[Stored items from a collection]
- - - - -

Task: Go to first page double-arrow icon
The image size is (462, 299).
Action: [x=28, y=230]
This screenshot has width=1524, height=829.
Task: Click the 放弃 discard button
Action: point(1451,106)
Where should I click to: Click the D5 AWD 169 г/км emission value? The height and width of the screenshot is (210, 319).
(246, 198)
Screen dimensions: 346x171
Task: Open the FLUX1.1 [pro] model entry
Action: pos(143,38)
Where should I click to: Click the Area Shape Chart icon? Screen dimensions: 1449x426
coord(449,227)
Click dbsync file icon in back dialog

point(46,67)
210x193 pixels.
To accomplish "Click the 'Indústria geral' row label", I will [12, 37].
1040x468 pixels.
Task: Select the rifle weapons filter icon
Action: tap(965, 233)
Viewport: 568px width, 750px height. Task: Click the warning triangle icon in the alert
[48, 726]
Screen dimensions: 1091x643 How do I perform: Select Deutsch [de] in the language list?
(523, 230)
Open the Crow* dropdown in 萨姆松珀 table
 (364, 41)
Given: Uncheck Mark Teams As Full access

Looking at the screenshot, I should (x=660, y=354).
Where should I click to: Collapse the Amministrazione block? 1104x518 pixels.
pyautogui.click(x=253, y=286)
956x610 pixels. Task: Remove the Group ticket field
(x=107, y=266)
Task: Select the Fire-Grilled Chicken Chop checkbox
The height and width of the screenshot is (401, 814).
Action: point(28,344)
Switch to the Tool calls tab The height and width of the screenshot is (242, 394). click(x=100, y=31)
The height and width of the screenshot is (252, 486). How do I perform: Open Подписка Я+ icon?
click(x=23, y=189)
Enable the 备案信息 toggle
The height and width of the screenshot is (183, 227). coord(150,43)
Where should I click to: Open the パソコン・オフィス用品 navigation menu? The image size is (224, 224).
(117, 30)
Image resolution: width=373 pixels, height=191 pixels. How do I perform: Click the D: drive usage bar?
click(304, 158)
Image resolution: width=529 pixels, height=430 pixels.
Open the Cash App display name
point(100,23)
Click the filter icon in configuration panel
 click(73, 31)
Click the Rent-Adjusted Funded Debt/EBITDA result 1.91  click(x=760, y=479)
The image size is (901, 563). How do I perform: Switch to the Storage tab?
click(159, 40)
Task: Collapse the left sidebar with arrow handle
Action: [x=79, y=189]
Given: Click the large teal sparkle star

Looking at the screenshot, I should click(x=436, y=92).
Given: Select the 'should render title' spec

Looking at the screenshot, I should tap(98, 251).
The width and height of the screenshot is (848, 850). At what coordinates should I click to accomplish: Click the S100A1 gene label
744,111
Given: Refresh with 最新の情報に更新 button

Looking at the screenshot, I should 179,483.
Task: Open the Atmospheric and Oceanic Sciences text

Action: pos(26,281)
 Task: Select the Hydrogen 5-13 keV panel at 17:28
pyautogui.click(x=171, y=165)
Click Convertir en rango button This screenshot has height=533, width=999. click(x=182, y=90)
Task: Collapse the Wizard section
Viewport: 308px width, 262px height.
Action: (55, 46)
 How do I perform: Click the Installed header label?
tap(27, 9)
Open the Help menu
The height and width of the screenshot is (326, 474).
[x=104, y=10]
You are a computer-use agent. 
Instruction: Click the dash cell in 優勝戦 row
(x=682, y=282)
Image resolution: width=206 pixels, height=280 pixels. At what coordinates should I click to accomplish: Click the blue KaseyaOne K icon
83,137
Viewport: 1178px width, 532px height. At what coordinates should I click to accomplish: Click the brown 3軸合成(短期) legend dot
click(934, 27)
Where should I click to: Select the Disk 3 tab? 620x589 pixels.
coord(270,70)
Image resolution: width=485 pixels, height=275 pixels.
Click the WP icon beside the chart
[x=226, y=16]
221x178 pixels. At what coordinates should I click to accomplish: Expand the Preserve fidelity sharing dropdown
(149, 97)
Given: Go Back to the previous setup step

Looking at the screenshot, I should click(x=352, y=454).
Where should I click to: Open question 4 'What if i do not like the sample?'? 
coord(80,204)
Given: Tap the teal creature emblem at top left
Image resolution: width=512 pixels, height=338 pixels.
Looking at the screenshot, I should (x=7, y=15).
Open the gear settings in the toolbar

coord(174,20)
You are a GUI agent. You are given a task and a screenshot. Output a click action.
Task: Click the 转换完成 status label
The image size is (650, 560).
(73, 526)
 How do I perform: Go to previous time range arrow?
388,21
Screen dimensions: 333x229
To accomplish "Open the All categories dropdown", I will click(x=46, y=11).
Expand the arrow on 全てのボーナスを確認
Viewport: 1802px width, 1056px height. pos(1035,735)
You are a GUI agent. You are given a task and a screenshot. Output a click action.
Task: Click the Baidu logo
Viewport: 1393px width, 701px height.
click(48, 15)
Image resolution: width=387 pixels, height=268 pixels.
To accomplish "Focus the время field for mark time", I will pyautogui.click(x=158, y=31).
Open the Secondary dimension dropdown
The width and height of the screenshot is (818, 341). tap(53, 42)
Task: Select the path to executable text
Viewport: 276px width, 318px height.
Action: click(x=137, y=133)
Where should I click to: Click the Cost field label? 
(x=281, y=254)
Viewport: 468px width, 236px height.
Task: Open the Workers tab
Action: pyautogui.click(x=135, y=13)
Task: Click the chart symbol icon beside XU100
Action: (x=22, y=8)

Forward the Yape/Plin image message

- - - - -

Once more, write out the records in full, exactly as they appear.

Task: Go to first page double-arrow icon
The image size is (462, 299).
Action: [x=28, y=230]
This screenshot has width=1524, height=829.
Task: Click the 放弃 discard button
Action: point(1451,106)
Where should I click to: Click the D5 AWD 169 г/км emission value? The height and width of the screenshot is (210, 319).
(246, 198)
Screen dimensions: 346x171
Task: Open the FLUX1.1 [pro] model entry
Action: pos(143,38)
Where should I click to: Click the Area Shape Chart icon? Screen dimensions: 1449x426
coord(449,227)
Click dbsync file icon in back dialog

point(46,67)
210x193 pixels.
To accomplish "Click the 'Indústria geral' row label", I will [12, 37].
1040x468 pixels.
Task: Select the rifle weapons filter icon
Action: tap(965, 233)
Viewport: 568px width, 750px height. Task: Click the warning triangle icon in the alert
[48, 726]
Screen dimensions: 1091x643 How do I perform: Select Deutsch [de] in the language list?
(523, 230)
Open the Crow* dropdown in 萨姆松珀 table
 (364, 41)
Given: Uncheck Mark Teams As Full access

Looking at the screenshot, I should (x=660, y=354).
Where should I click to: Collapse the Amministrazione block? 1104x518 pixels.
pyautogui.click(x=253, y=286)
956x610 pixels. Task: Remove the Group ticket field
(x=107, y=266)
Task: Select the Fire-Grilled Chicken Chop checkbox
The height and width of the screenshot is (401, 814).
Action: point(28,344)
Switch to the Tool calls tab The height and width of the screenshot is (242, 394). click(x=100, y=31)
The height and width of the screenshot is (252, 486). How do I perform: Open Подписка Я+ icon?
click(x=23, y=189)
Enable the 备案信息 toggle
The height and width of the screenshot is (183, 227). coord(150,43)
Where should I click to: Open the パソコン・オフィス用品 navigation menu? The image size is (224, 224).
(117, 30)
Image resolution: width=373 pixels, height=191 pixels. How do I perform: Click the D: drive usage bar?
click(304, 158)
Image resolution: width=529 pixels, height=430 pixels.
Open the Cash App display name
point(100,23)
Click the filter icon in configuration panel
 click(73, 31)
Click the Rent-Adjusted Funded Debt/EBITDA result 1.91  click(x=760, y=479)
The image size is (901, 563). How do I perform: Switch to the Storage tab?
click(159, 40)
Task: Collapse the left sidebar with arrow handle
Action: [x=79, y=189]
Given: Click the large teal sparkle star

Looking at the screenshot, I should click(x=436, y=92).
Given: Select the 'should render title' spec

Looking at the screenshot, I should tap(98, 251).
The width and height of the screenshot is (848, 850). At what coordinates should I click to accomplish: Click the S100A1 gene label
744,111
Given: Refresh with 最新の情報に更新 button

Looking at the screenshot, I should 179,483.
Task: Open the Atmospheric and Oceanic Sciences text

Action: pos(26,281)
 Task: Select the Hydrogen 5-13 keV panel at 17:28
pyautogui.click(x=171, y=165)
Click Convertir en rango button This screenshot has height=533, width=999. click(x=182, y=90)
Task: Collapse the Wizard section
Viewport: 308px width, 262px height.
Action: (55, 46)
 How do I perform: Click the Installed header label?
tap(27, 9)
Open the Help menu
The height and width of the screenshot is (326, 474).
[x=104, y=10]
You are a computer-use agent. 
Instruction: Click the dash cell in 優勝戦 row
(x=682, y=282)
Image resolution: width=206 pixels, height=280 pixels. At what coordinates should I click to accomplish: Click the blue KaseyaOne K icon
83,137
Viewport: 1178px width, 532px height. At what coordinates should I click to accomplish: Click the brown 3軸合成(短期) legend dot
click(934, 27)
Where should I click to: Select the Disk 3 tab? 620x589 pixels.
coord(270,70)
Image resolution: width=485 pixels, height=275 pixels.
Click the WP icon beside the chart
[x=226, y=16]
221x178 pixels. At what coordinates should I click to accomplish: Expand the Preserve fidelity sharing dropdown
(149, 97)
Given: Go Back to the previous setup step

Looking at the screenshot, I should click(x=352, y=454).
Where should I click to: Open question 4 'What if i do not like the sample?'? 
coord(80,204)
Given: Tap the teal creature emblem at top left
Image resolution: width=512 pixels, height=338 pixels.
Looking at the screenshot, I should (x=7, y=15).
Open the gear settings in the toolbar

coord(174,20)
You are a GUI agent. You are given a task and a screenshot. Output a click action.
Task: Click the 转换完成 status label
The image size is (650, 560).
(73, 526)
 How do I perform: Go to previous time range arrow?
388,21
Screen dimensions: 333x229
To accomplish "Open the All categories dropdown", I will click(x=46, y=11).
Expand the arrow on 全てのボーナスを確認
Viewport: 1802px width, 1056px height. pos(1035,735)
You are a GUI agent. You are given a task and a screenshot. Output a click action.
Task: Click the Baidu logo
Viewport: 1393px width, 701px height.
click(48, 15)
Image resolution: width=387 pixels, height=268 pixels.
To accomplish "Focus the время field for mark time", I will pyautogui.click(x=158, y=31).
Open the Secondary dimension dropdown
The width and height of the screenshot is (818, 341). tap(53, 42)
Task: Select the path to executable text
Viewport: 276px width, 318px height.
Action: click(x=137, y=133)
Where should I click to: Click the Cost field label? 
(x=281, y=254)
Viewport: 468px width, 236px height.
Task: Open the Workers tab
Action: pyautogui.click(x=135, y=13)
Task: Click the chart symbol icon beside XU100
Action: (x=22, y=8)

Forward the Yape/Plin image message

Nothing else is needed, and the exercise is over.